Сохатый вернулся через полминуты, неся перед собой картуз, из которого текло. Выплеснул воду в неподвижное запрокинутое лицо. Рябой, горестно вздыхая, спросил:
– Живой, что ли? Ох ты, грехи… Зачем отливаешь-то, паря, все равно ведь…
Не договорил, глядя, как неподвижное лицо будто оттаивает. Понемногу, едва-едва, а все равно понятно уже, что – и впрямь живой.
– Грехи! – почти со слезами повторил бывший казак и шагнул подальше от тела. – Вишь ты, как тебя… Сохатый – я крови на душу брать не хочу! Давай уж сам!
Сохатый аккуратно и умело осматривал лежащего, бормоча под нос:
– Гляди-ка, целехонек. На темечке только шишка. Хрястнули хорошенько, а ему много ль надо… Ты, Рябой, никак и приложил?
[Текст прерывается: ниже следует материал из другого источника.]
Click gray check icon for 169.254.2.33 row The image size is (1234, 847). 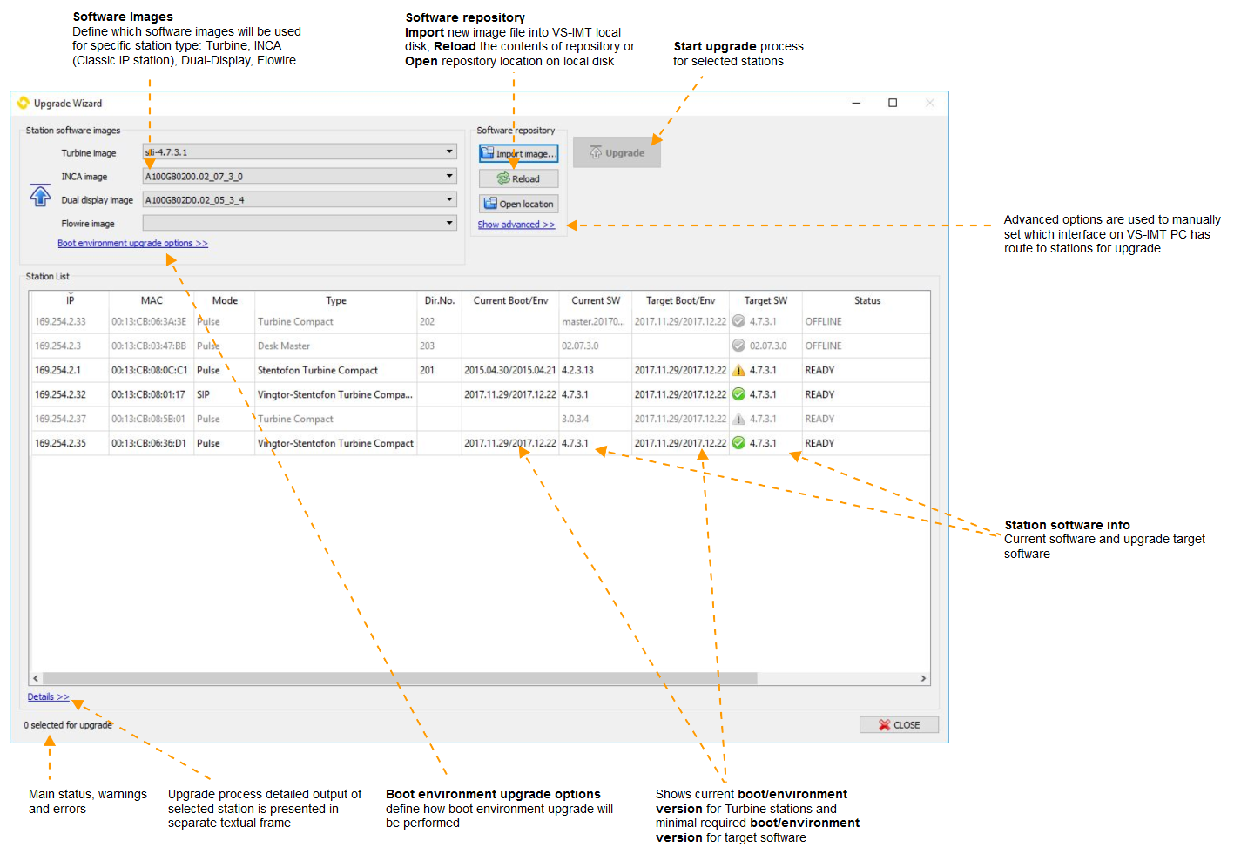click(738, 321)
– Эй! Ты слышишь, что говорю-то? Давай сам!
Сохатый обернулся.
– Сгоняй-ка еще за водой. Надо, чтоб оклемался, а то на себе его волочь неохота.
– На себе?.. – Рябой заморгал, пытаясь сообразить. А когда сообразил – взвился от возмущения:
– Так ты его не… Дура! Что Климентий Тихоныч-то скажет? Самого зароет в землю, понял, нет?!
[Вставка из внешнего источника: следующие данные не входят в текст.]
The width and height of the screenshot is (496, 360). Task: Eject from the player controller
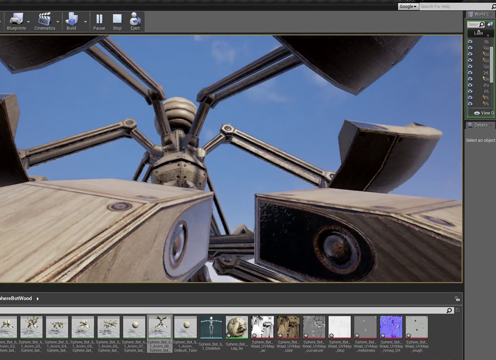tap(135, 22)
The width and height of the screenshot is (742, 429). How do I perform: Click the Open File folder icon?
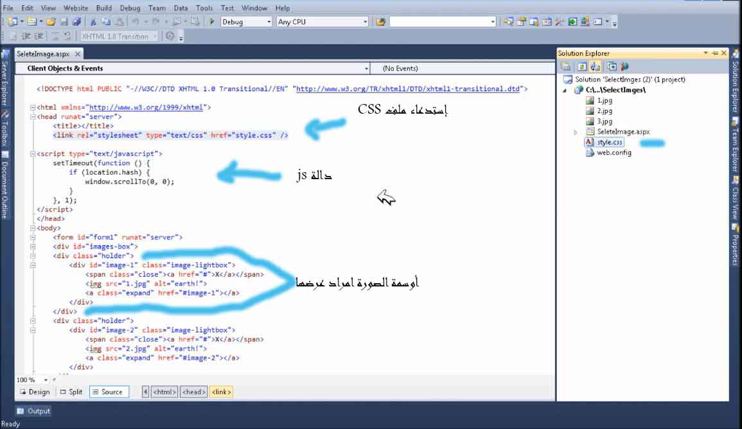(x=51, y=22)
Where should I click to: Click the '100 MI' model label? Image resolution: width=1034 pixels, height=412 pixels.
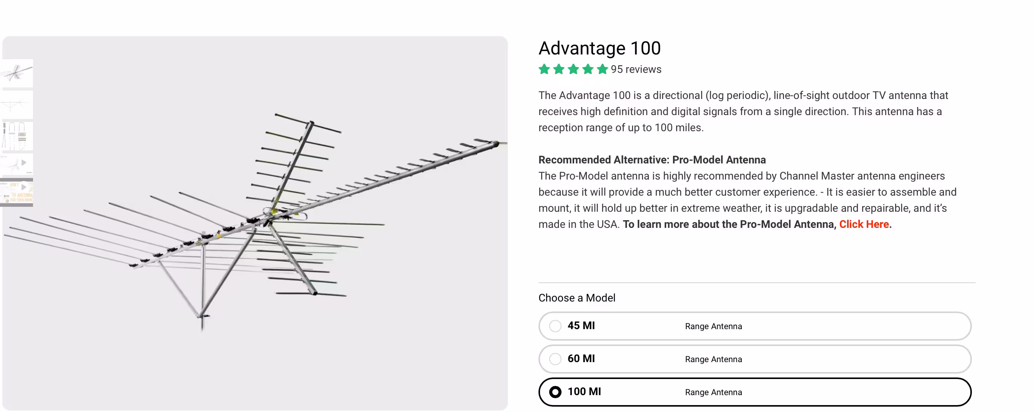(584, 392)
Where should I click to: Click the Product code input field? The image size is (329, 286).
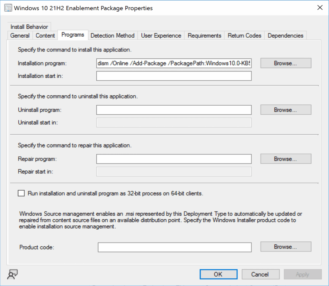(x=174, y=247)
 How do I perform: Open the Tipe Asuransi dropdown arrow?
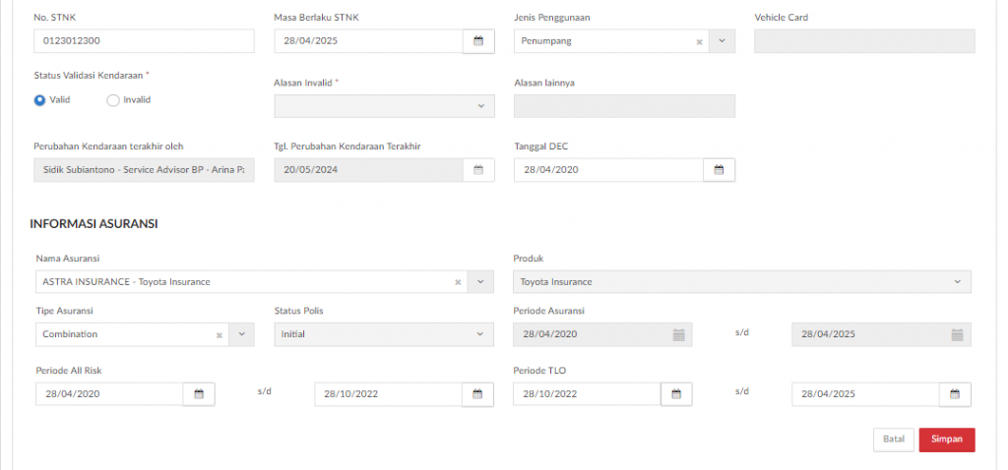click(242, 334)
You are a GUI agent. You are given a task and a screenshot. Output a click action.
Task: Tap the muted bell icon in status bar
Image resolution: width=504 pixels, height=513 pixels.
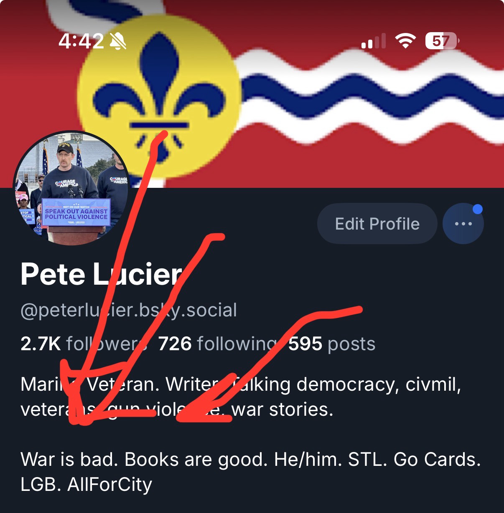118,41
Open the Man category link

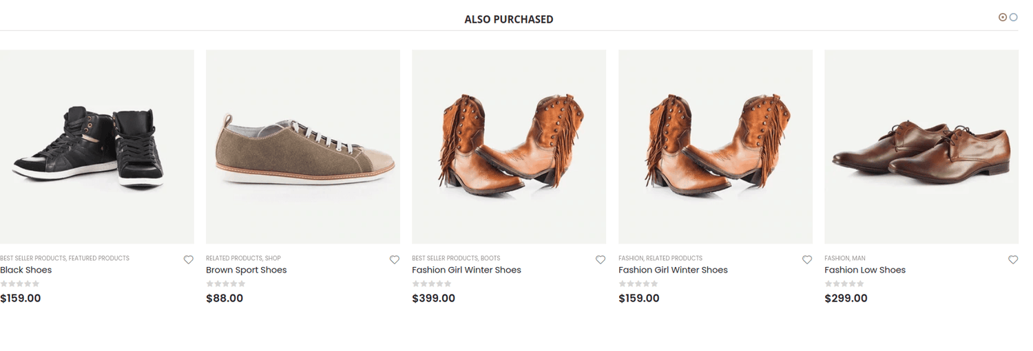tap(859, 258)
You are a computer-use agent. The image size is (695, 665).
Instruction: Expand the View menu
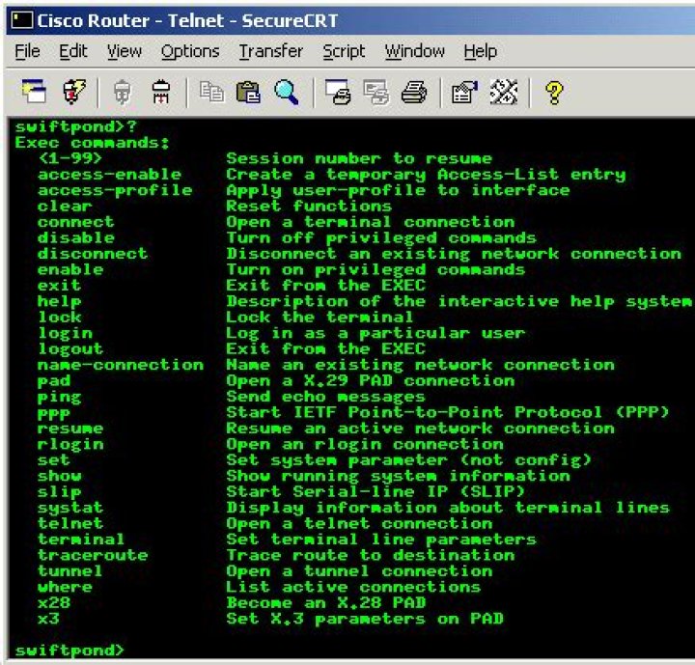click(124, 51)
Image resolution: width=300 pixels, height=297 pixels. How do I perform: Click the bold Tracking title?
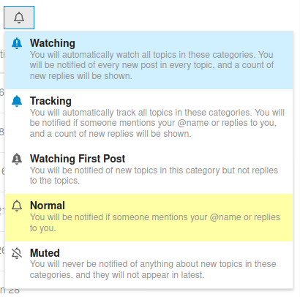click(x=50, y=101)
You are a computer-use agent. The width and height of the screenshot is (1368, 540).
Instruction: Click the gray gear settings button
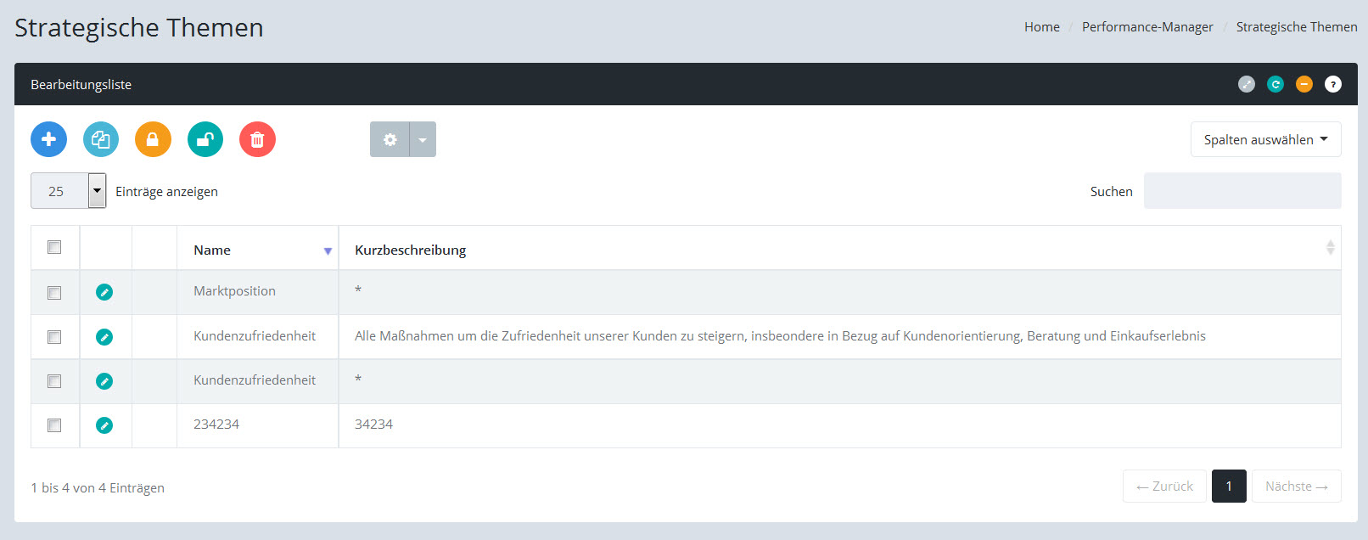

– Авось не зароет, – равнодушно бросил Сохатый, поднимаясь и отряхивая колени. Рябой открыл было рот, чтобы вывалить на этого дурака все, что думает… и молча закрыл.
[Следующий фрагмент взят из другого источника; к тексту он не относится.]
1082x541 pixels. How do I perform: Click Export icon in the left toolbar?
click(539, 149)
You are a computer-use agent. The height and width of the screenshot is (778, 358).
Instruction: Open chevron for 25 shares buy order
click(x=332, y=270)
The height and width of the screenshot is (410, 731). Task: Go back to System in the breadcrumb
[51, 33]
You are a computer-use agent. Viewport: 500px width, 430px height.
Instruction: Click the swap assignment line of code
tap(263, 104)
Ведь и впрямь не зароет, мелькнула в голове смятенная мысль. И еще: недолго, пожалуй, Климентию-то Тихонычу осталось ходить в атаманах.
…Горние выси, горние выси. Может, и есть, да не про нашу честь. Мы – в противоположном направлении… Кочка хлюпнула под ногой, Серж тут же остановился. Перевел дыхание. Медленно, осторожно шагнул назад.
На тот свет – в каком бы то ни было направлении – все-таки не хотелось. Пока. Может, пройдет еще денек, и, когда вовсе сбесишься от этих стволов и горьких ягод, от непроходимых каменных осыпей и веселых полянок, которые на самом деле – трясина, от невесть чьих глаз, поблескивающих из-за каждого куста… а главное, главное – от проклятого гнуса, который так и лезет везде, где можно и нельзя! Так вот, когда сбесишься, и ад покажется раем.
Но не сейчас. Поживем еще… Серж отступил на несколько шагов и, оглядевшись, опустился на землю под корявым деревом неизвестной породы. Вокруг темнели стволы, бурые, серые, обросшие какой-то дрянью, вдалеке сливающиеся в сплошной сумрак. Вечер близко. И черт с ним. Вечер ли, ночь – вперед, вперед и вперед. Благо, дорога нашлась. Вон она, совсем близко. А за ней – болото. Березки кривые. Теперь уж не собьемся. Он поморщился, пытаясь отключиться от пронзительного комариного стона, стеной стоявшего в ушах. Ей-Богу, не то невыносимо, что кусают, а то, что зудят. И невозможно сосредоточиться, услышать еще хоть что-нибудь.
Волчий вой, например.
Волки, тут же напомнил он себе, в августе сытые. На людей нападают только зимой, когда вовсе нечего жрать. Господин Аксаков изволил подробно описывать. Или Тургенев? Он закрыл глаза, приказал себе: отдыхай. Думай о чем хочешь, о ерунде всякой, только не… Отчетливо представил книжку Аксакова или Тургенева: в зеленом картонном переплете с кожаными уголками. Книжку держат тонкие пальчики, на одном – колечко с жемчужиной. Торопливый, чуть задыхающийся голос:
– Что значит охота? Убийство, и все. Мы – хищники, такими нас природа создала. А делать из этого поэзию – значит лицемерить.
Ветер гонит по небу облака, треплет прозрачный шарф за плечом Софи, быстрые солнечные блики бегут по лощеным страницам, по широким полям шляпки, по щеке… Ты, дурак, ее даже ни разу не поцеловал. А ведь была, оказывается, полнейшая возможность! Все упустил. Вообразил, что этот чертов город будет тебя терпеть до бесконечности.
Наверняка она сейчас и имени-то твоего не помнит.